基于多层次交互网络和体内实验探讨藤茶总黄酮抗痛风性关节炎的作用机制

Mechanism of total flavonoids from Ampelopsis grossedentata against gouty arthritis based on multi-level interactive network and in vivo experimental validation

基于网络药理学预测分析藤茶总黄酮(total flavonoids from Ampelopsis grossedentata,AGTF)防治痛风性关节炎(gouty arthritis, GA)的作用机制,并进行实验验证。利用相关数据库,结合文献资料,筛选出AGTF的主要活性成分、作用靶点及疾病靶点,并分别构建蛋白质相互作用(protein-protein interaction, PPI)网络和“药物-关键成分-潜在靶点-核心通路”网络,预测AGTF抗GA潜在的作用靶点和机制。通过建立高尿酸血症(hyperuricemia, HUA)合并GA大鼠模型,对大鼠的步态行为评分,观察踝关节肿胀度;检测大鼠血清中尿酸(uric acid, UA)水平和黄嘌呤氧化酶(xanthine oxidase, XOD)活性,以及白细胞介素-1β(interleukin-1β,IL-1β)、白细胞介素-6(interleukin-6,IL-6)和肿瘤坏死因子-α(tumor necrosis factor-α,TNF-α)含量;采用免疫组化法测定大鼠踝关节滑膜组织中Toll样受体-4(toll-like receptor 4,TLR4)、髓性分化因子-88(myeloid differentiation factor 88,MyD88)和核因子-κB(nuclear factor-kappa B,NF-κB)的蛋白表达。网络药理学筛选出AGTF有效活性成分10个,AGTF抗GA的候选靶点73个;KEGG富集显著的信号通路86条,其中与AGTF抗GA密切相关的通路有TNF信号通路、NF-κB信号通路、Toll样受体信号通路、NOD样受体信号通路及嘌呤代谢等。动物实验结果显示,AGTF能有效改善GA大鼠异常步态行为、缓解踝关节炎症反应、降低踝关节肿胀度;同时,AGTF能显著降低UA水平,抑制XOD活性,减少TNF-α、IL-6和IL-1β含量,下调踝关节滑膜组织TLR4、MyD88和NF-κB的表达(P<0.05,P<0.01)。网络药理学预测与验证实验结果相吻合,均表明AGTF通过调控尿酸代谢、改善尿酸水平异常、减少炎症因子释放、调节免疫及炎症TLR4/MyD88/NF-κB通路等多途径综合发挥防治GA的药效作用。

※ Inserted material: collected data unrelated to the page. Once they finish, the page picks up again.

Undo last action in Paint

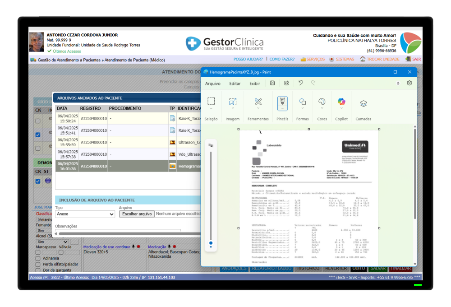coord(300,83)

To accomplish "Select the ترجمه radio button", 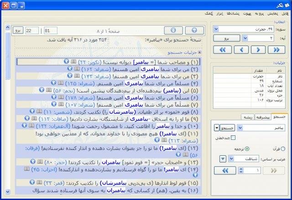I will point(248,148).
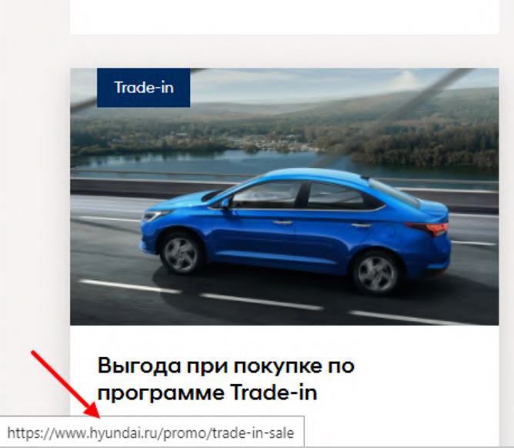Click the sedan's rear door handle
This screenshot has height=448, width=514.
pos(361,225)
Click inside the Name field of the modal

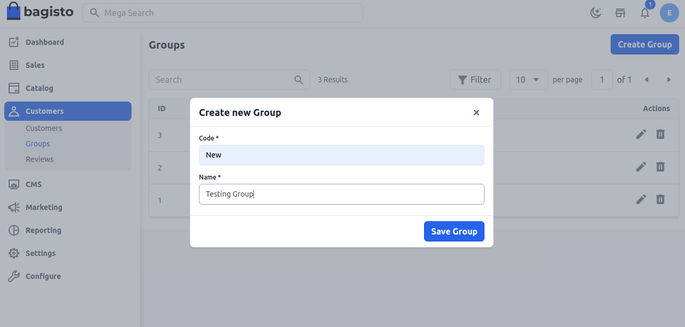click(342, 194)
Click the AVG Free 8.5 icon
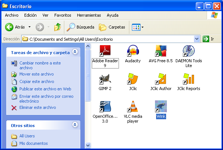 coord(161,51)
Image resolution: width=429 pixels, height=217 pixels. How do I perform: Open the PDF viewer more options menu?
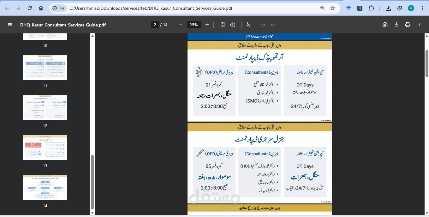click(419, 25)

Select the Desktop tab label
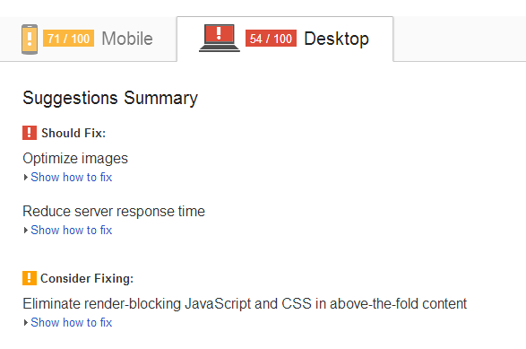(336, 39)
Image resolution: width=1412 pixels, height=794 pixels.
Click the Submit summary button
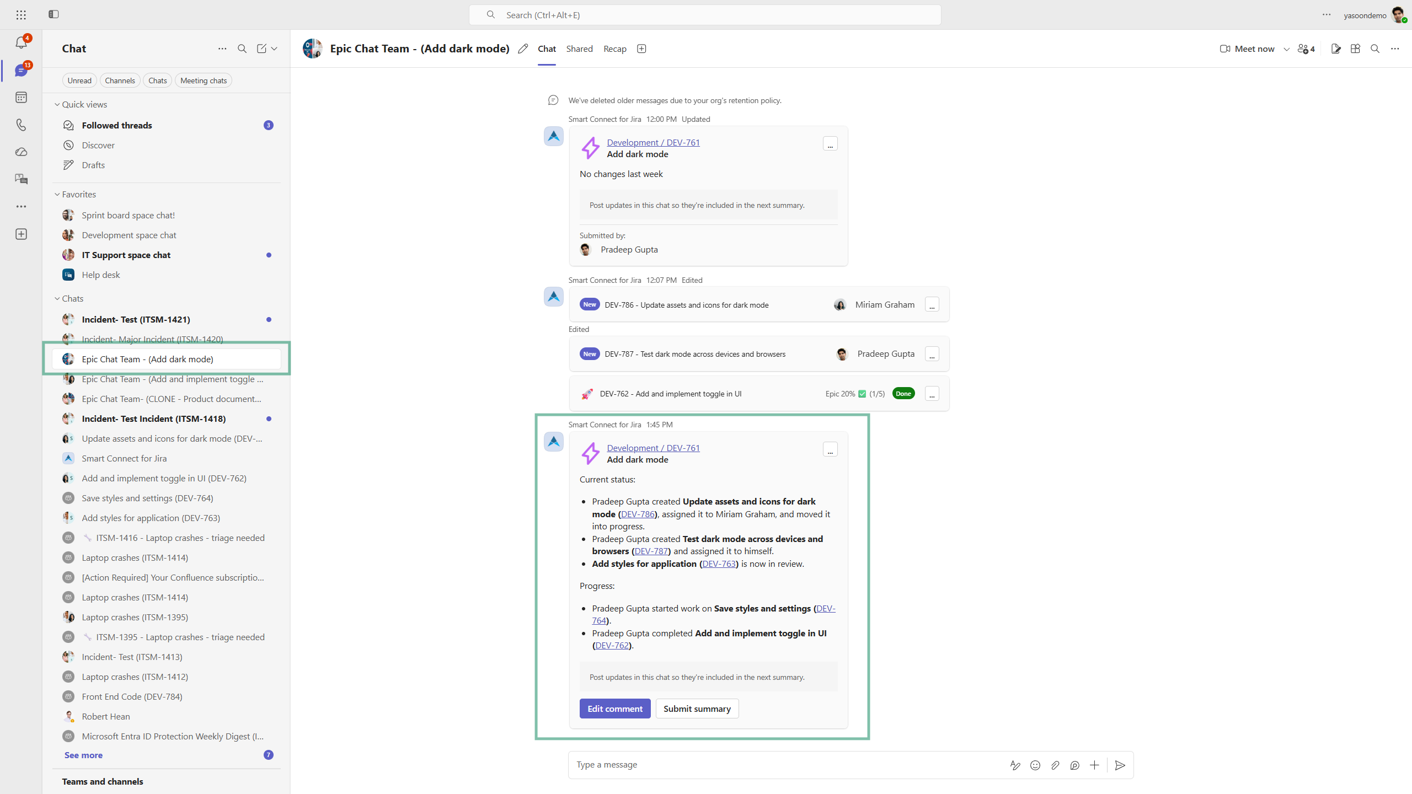coord(697,709)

The present study investigated the mechanism of total flavonoids from Ampelopsis grossedentata(AGTF) against gouty arthritis(GA) by network pharmacology and experimental validation. The main active ingredients and targets of AGTF, as well as disease targets, were screened out using relevant databases and literature data. The "protein-protein interaction"(PPI) network and "drug-ingredient-target-pathway" network were constructed, and the potential targets and mechanism of AGTF against GA were predicted. The hyperuricemia(HUA) combined with GA model was induced in rats. The gait behaviors of rats were scored, and ankle swelling degree was observed. The uric acid(UA) level and xanthine oxidase(XOD) activity in the rat serum were detected, and the levels of interleukin-1β(IL-1β), interleukin-6(IL-6), and tumor necrosis factor-α(TNF-α) were measured. The protein expression of toll-like receptor 4(TLR4), myeloid differentiation factor 88(MyD88), and nuclear factor-kappa B(NF-κB) in the synovial tissues of the rat ankle joint was determined by immunohistochemistry. Ten active ingredients of AGTF and 73 candidate targets of AGTF against GA were screened out by network pharmacology. Eighty-six signaling pathways were enriched, including TNF signaling pathway, NF-κB signaling pathway, TLR signaling pathway, Nod-like receptor signaling pathway, and purine metabolism signaling pathway, which were closely related to AGTF against GA. Animal experimental results showed that AGTF could effectively improve the abnormal gait behaviors of GA rats, relieve ankle inflammation, and reduce ankle joint swelling. In addition, AGTF could significantly reduce UA level, inhibit XOD activity, decrease TNF-α, IL-6, and IL-1β content, and down-regulate the expression of TLR4, MyD88, and NF-κB in ankle synovial tissues(P<0.05, P<0.01). The results of network pharmacology and experimental validation are consistent, indicating that AGTF exerts its therapeutic effect on GA by regulating UA metabolism, improving abnormal UA level, reducing the release of inflammatory factors, and regulating immunity and the TLR4/MyD88/NF-κB inflammatory pathway.